Reports cited by Taiwan News indicate that the flight carried the bombers within reach of military targets in China. The Chinese news portal Sina said on Thursday that the B-52s were within range of Chinese radar and early warning systems as well as S-400 anti-aircraft systems imported from Russia.
The Taiwanese news site Liberty News said strategic US bombers rarely flew over waters near the Chinese coast, where Chinese military aircraft fly frequently. A spokeswoman for the US Pacific Air Force described the operation as routine.
The two B-52s deployed from Barksdale Air Force Base in Louisiana earlier this year left Guam and "passed close to the South China Sea on April 24," Captain Victoria Hight, public affairs director for the US Pacific Air Forces, Business Insider said in an e-mail late Thursday.
"The B-52Hs trained and then traveled to the United States Near Okinawa to train with the USF F-15C Strike Eagles before returning to Guam, "Hight added. Since 2004, bombing missions have routinely taken place and" the readiness of US forces to be maintained. "
Such missions, Hight said, were "in accordance with international law."
Thomas Harvey III, Deputy Defense Secretary for Strategy, Plans and Skills, told the South China Morning Post that US bombers had been deployed to protect US allies in the area.
"China has said that they want us to leave the region, we will not leave the region," he said. He added that misjudgment leading to a bigger conflict "is always a possibility if you operate in the same room militarily, we will obviously do what we can to avoid it."
Chinese Ministry of Defense spokesman Wu Qian was questioned about the US bombers at a press conference on Thursday. He said only that the Chinese forces had the situation under control.
The US bomber flight comes amidst a series of Chinese military exercises, including live fire exercises, near Taiwan, which according to government spokesmen should send a message to Taipei Taiwanese independence forces continue to do what they want. China sees the self-governing island of Taiwan as its territory.
Beijing's hostility to Taiwan has grown since Tsai Ing-wen, leader of the Democratic Progressive Party for Independence, was elected president in 2016.

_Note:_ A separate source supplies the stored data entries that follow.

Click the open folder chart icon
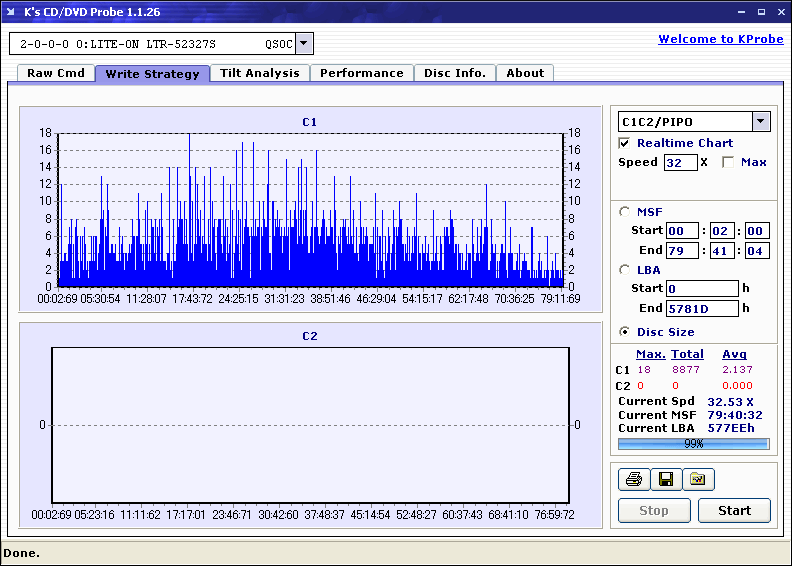Screen dimensions: 792x566 tap(698, 479)
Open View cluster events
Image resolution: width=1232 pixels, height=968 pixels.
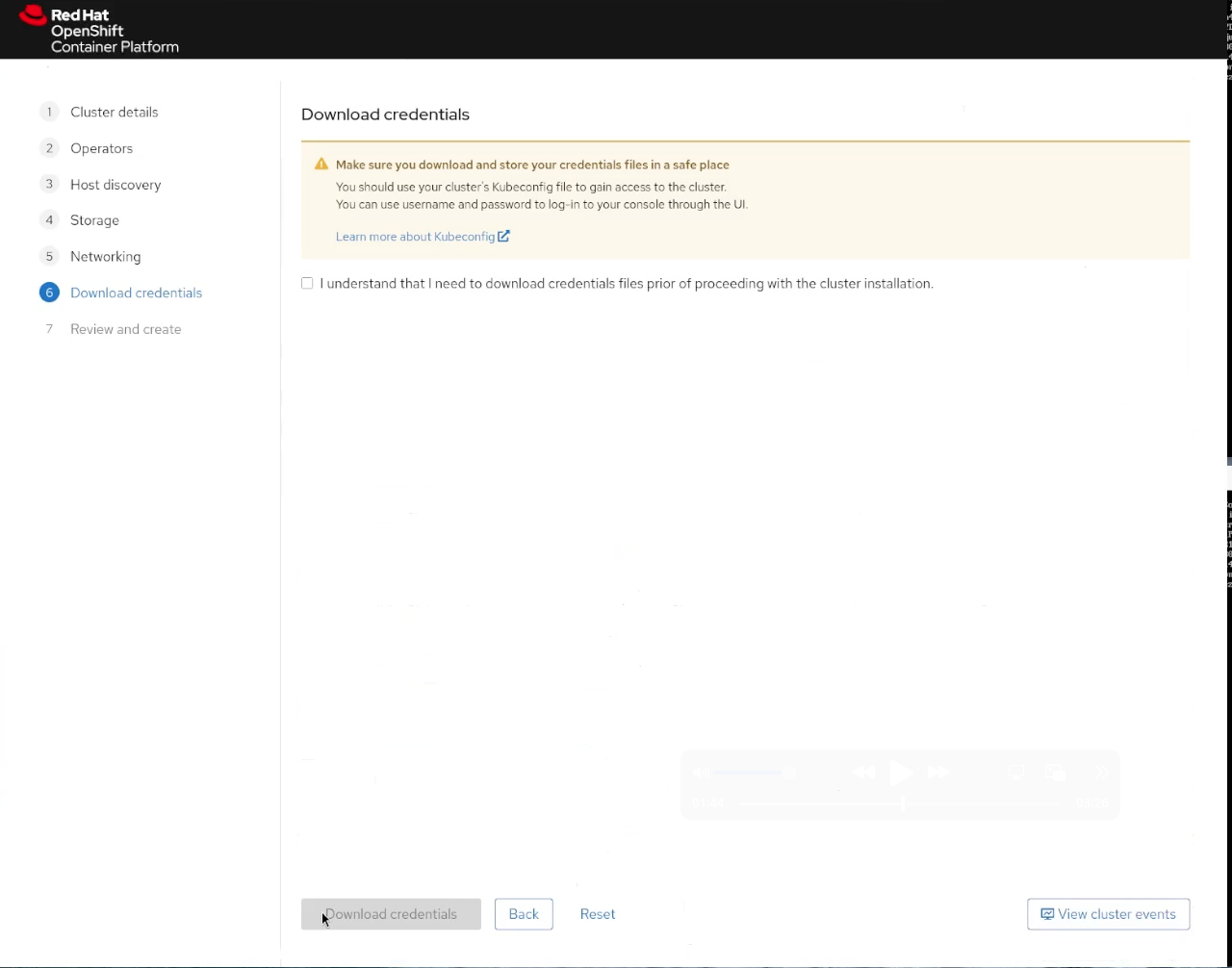pyautogui.click(x=1108, y=914)
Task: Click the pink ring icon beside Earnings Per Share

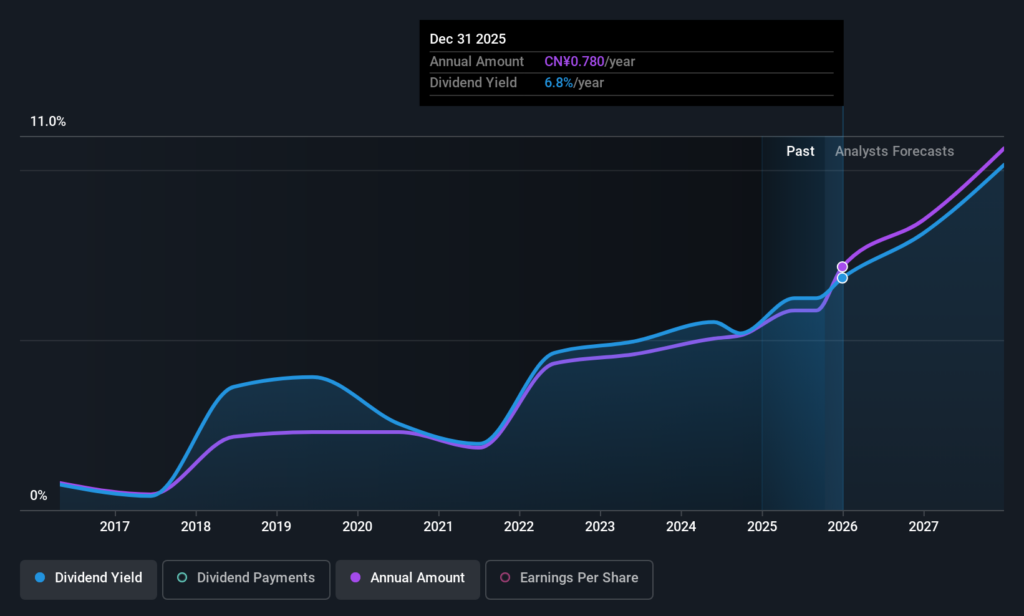Action: (504, 578)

Chinese planes flew through Taiwan on Thursday. The Chinese Air Force said it stole combat aircraft, early warning aircraft, reconnaissance aircraft, and H-6K bombers from several airports for "military combat exercises." The H-6K bombers had been conducting numerous drills in Taiwan since April 18 to "enhance their ability to protect national sovereignty and territorial integrity."
An editorial published Friday by the Chinese tabloid Global Times said that if the American bomber flight sent a message to Taiwan about Taiwan, it would not work.
"The US can not prevent the mainland from putting military pressure on Taiwan," it said. "If the Taiwanese authorities openly propagate Taiwan's independence policy and break off all official contacts with the mainland, the mainland will see Taiwan as an enemy regime and has endless means to deal with it."